Катерина наконец отряхнула платье, подошла к Ивану, села рядом.
– Так вот, Ваня, решила я к Ольге переехать, хватит уж нам с тобой в назьме копаться. У неё Иришка заболела, так просит, чтобы я пожила у неё, повозилась… А я думаю, надо уж нам определяться к ней, да и всё. Ну сколько можно тут сидеть? И так всю жизнь просидели…
Катерина замолчала и, потупившись, начала разглаживать ладонями платье на коленях, Иван отвернулся, разглядывая луга за Иртышом. Вечерело. Берёзовые колки вдали уже едва различались.
– Я сегодня с ними уеду, а ты пока тут поживёшь. Скотину распродашь, дом… Дом если не продашь – холера с ним. Заколотишь двери-окна, да и пусть стоит, потом продадим… Виктор завтра приедет, остальное кое-что заберёт, я приготовила, ну а варить уж тут мать попросишь, пока не распродашься. Или мяса ей отнеси, да там и обедай… Картошки мы шесть мешков насыпали, но там ещё мешков пять-шесть будет, тоже матери отвези… Бельё у тебя всё перестирано, переглажено, в комоде лежит, в верхнем ящике… Да ты почему молчишь-то?..
Иван посмотрел на Катерину долгим внимательным взглядом: в её тёмно-карих глазах где-то совсем рядом были слёзы.
– Нет, Катя, никуда я не поеду и продавать ничего не буду. Собралась – поезжай, а я не поеду…
Ольга, видимо, стояла всё это время у них за спиной, у окна, и слышала весь разговор, потому что она тут же, после слов отца, выскочила на улицу и заплакала.
– Папка, поедем, ну что вам тут делать? Квартира у нас большая, ты видел, всем места хватит, неужели тебе не надоело в этой дыре сидеть? Иришка у меня болеет…
– Вон мать собралась – пусть едет, а я не поеду. Здесь, дочка, могилки моих братьев и сестёр, и моя тут же будет…
Ольга, сжав ладонями лицо, ушла. Катерина тоже вытирала слёзы.
– Ты подумай, ведь Иришка болеет! Хоть полгодика надо с ней посидеть, пока не подрастёт, не наладится.
– Я тебе не запрещаю, сиди, а я там жить не буду. Не хочу.
– О, господи…
Катерина поднялась и какой-то неуверенной, пошатывающейся походкой ушла в дом.
Минут через пять они с Ольгой вынесли узлы с тряпками, бросили их в кузов, а сами молча залезли в кабину. Виктор закрыл борт и подошёл к Ивану.
– Ну, ладно, отец, пока, я завтра приеду. Ты на ферме будешь? Я разыщу… Ну, до завтра.

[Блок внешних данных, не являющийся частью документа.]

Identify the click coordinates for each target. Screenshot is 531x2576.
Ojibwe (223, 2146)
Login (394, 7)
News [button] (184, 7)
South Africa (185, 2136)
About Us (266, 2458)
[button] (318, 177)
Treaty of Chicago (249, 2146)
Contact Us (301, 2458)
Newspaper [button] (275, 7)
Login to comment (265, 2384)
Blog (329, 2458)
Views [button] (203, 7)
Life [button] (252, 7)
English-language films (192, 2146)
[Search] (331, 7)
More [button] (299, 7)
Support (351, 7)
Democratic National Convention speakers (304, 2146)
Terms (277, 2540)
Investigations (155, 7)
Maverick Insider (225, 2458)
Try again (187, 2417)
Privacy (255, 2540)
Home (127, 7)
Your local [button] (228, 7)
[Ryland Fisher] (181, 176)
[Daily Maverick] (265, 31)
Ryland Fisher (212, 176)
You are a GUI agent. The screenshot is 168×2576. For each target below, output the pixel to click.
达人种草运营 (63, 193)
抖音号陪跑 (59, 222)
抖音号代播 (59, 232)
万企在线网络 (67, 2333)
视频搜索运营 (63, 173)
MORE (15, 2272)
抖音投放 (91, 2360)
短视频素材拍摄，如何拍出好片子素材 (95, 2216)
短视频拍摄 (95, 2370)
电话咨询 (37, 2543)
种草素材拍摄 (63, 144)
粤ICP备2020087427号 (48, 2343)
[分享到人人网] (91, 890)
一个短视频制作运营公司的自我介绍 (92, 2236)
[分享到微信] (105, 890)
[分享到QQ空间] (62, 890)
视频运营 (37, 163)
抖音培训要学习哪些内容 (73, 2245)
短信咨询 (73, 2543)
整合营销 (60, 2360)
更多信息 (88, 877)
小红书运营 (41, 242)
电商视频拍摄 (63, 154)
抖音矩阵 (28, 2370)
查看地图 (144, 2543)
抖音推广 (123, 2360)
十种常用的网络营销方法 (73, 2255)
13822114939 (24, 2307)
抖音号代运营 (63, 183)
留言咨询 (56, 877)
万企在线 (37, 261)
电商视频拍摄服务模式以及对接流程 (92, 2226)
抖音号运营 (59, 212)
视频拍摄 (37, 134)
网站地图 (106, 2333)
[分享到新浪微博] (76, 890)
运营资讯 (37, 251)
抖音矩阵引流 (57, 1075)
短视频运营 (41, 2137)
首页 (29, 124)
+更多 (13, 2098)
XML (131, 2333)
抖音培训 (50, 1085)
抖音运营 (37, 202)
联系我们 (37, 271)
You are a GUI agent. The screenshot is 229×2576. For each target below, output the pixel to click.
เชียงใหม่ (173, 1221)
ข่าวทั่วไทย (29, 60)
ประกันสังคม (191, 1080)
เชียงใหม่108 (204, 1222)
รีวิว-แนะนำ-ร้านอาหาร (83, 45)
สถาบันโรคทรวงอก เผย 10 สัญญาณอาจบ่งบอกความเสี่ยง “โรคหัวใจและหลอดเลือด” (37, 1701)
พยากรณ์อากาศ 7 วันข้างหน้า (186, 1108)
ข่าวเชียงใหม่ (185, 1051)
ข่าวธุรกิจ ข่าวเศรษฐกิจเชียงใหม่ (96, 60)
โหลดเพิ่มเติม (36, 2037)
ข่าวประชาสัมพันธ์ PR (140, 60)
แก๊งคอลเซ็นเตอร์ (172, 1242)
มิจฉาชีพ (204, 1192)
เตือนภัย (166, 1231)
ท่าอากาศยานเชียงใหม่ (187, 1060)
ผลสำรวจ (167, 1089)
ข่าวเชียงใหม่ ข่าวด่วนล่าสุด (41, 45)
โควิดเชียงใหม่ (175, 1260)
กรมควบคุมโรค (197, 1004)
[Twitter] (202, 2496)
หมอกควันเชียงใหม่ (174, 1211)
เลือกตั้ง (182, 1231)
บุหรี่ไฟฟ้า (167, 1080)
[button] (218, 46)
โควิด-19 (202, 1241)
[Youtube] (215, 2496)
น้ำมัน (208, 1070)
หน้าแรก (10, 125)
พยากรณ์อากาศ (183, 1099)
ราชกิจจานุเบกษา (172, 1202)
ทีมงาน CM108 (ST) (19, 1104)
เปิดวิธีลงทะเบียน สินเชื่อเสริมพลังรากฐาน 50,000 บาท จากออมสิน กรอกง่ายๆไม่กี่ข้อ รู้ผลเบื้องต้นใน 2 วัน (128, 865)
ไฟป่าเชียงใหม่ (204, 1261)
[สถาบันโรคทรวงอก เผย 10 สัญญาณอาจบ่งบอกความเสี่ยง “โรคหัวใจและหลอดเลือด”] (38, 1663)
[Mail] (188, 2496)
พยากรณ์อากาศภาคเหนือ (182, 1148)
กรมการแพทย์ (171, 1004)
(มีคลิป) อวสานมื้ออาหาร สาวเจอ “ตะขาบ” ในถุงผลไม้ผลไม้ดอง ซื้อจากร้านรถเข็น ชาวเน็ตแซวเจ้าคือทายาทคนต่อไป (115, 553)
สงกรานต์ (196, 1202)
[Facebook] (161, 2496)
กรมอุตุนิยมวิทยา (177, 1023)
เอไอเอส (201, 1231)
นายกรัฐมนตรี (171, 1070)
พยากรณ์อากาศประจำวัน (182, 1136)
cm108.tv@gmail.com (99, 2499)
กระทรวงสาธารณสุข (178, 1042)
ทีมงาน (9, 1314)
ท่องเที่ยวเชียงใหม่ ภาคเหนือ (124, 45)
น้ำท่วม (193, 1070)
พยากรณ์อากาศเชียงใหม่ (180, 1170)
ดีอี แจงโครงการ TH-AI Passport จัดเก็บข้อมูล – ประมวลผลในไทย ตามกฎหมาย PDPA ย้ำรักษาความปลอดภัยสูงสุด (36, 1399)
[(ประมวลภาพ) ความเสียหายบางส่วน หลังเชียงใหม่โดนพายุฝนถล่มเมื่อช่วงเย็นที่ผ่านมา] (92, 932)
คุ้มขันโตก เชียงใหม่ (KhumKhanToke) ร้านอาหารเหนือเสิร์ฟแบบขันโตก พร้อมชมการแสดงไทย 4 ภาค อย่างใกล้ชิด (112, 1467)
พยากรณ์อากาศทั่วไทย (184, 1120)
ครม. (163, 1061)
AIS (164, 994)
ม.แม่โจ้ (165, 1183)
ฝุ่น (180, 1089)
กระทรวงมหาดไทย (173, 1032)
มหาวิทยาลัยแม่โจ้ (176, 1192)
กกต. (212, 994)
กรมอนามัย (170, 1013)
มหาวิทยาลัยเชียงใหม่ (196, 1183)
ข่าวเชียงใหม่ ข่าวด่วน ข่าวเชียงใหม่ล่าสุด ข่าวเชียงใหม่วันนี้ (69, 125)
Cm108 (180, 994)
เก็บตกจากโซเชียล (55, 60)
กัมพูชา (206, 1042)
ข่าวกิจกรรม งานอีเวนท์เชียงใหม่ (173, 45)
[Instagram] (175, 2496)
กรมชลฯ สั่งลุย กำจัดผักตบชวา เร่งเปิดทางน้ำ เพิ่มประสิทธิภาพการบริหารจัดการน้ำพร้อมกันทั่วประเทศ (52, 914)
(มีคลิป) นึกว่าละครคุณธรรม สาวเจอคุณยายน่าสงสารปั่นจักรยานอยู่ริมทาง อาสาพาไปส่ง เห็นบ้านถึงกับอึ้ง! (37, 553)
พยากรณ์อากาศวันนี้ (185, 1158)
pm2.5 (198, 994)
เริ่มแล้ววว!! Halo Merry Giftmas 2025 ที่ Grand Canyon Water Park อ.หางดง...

Иван молчал. Зять постоял, словно раздумывая, заводить ли мотор или разгружаться, потом поднял и положил на лавочку валявшуюся на земле пачку «Беломора».
– Ладно, отец, поехал я…
Он сел за руль, хлопнув дверцей, и они уехали.
Иван глядел вслед уходящей машине, пока она не скрылась на краю деревни.
Подошёл Курган, потёрся об Иванову ногу, потом положил голову ему на колено и протяжно зевнул…
Долго сидел Иван на лавочке, курил, глядел на обветшалые заборы и крыши соседских избушек. В дом входить не хотелось.
Виктор хотел поехать к тестю с обеда, но не получилось, поехал вечером. Иван уже был дома. Да и не работалось ему в этот день. Кое-как вечера дождался, а пришёл домой – опять всё из рук валится.
Зять вошёл в ограду, виновато улыбаясь, но не пряча глаз. Иван стоял, опираясь на вилы, и смотрел на него, будто в первый раз видел.
– Здорово, отец!
Виктор протянул Ивану свою крепкую жилистую руку.
– Привет, привет… – Иван старался покрепче сжать руку зятя, но тот сопротивлялся. – Ничего, есть силёнка, есть… Может, поборемся?
– А что? Я не струшу, давай.
– Да нет, шучу я. Был бы помоложе – другое дело, а теперь какой уж из меня борец… Ну, как доехали?
– Да ничего, всё нормально.
– Катерина как? Не тоскует ещё?
– Так ей пока и тосковать некогда. Она ведь без работы не усидит, всё равно найдёт что-нибудь, а тут ещё Иришка с рук не слезает…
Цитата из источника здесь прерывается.